Given task:
Format every line of text in the rows below as a JSON list of strings, one string per line. Skip blank lines and leave out the pictures.
>> START Information shown
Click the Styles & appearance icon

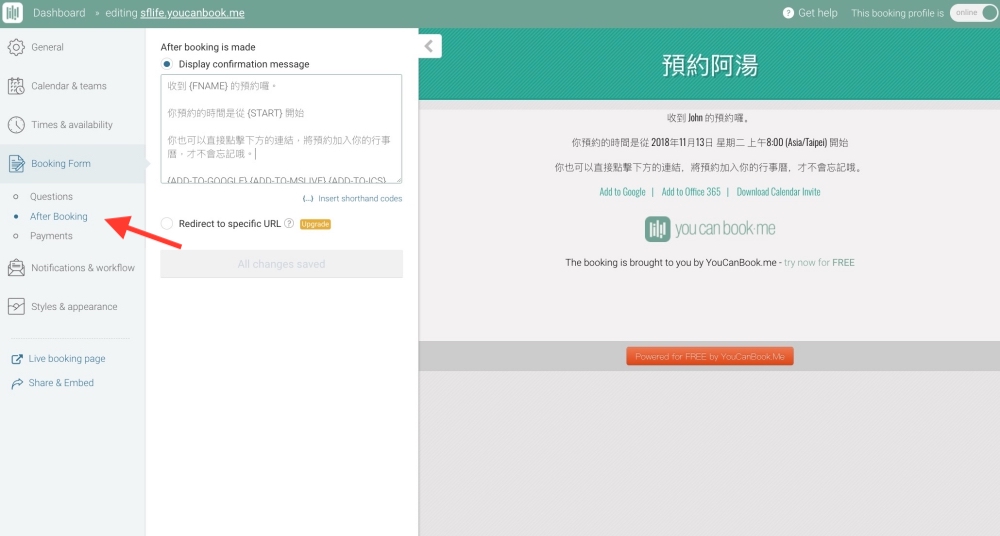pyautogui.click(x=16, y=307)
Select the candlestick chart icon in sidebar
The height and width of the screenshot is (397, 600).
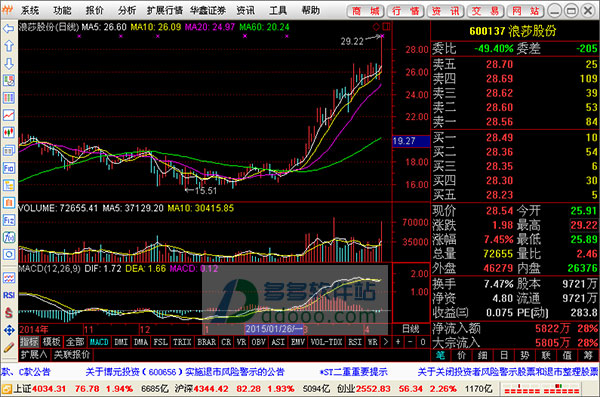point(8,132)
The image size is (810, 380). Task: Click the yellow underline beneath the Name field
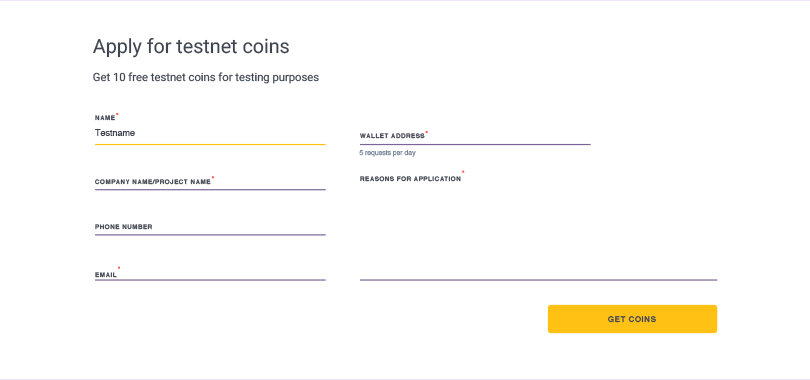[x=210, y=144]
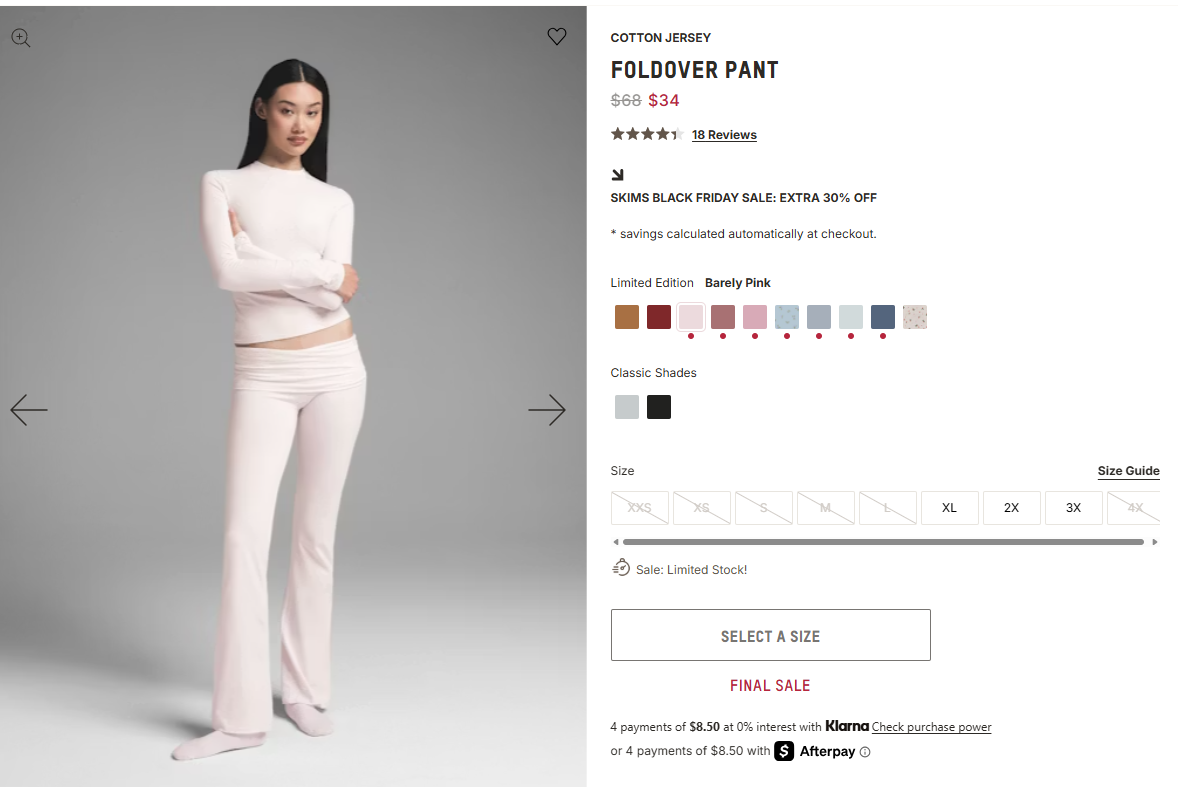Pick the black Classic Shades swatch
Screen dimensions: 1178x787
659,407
>> END Information shown
Answer to the problem:
[
  "Click the Styles & appearance icon",
  "pyautogui.click(x=16, y=307)",
  "Select the candlestick chart icon in sidebar",
  "The height and width of the screenshot is (397, 600).",
  "point(8,132)",
  "The image size is (810, 380). Task: Click the yellow underline beneath the Name field",
  "[x=210, y=144]",
  "Pick the black Classic Shades swatch",
  "Screen dimensions: 1178x787",
  "659,407"
]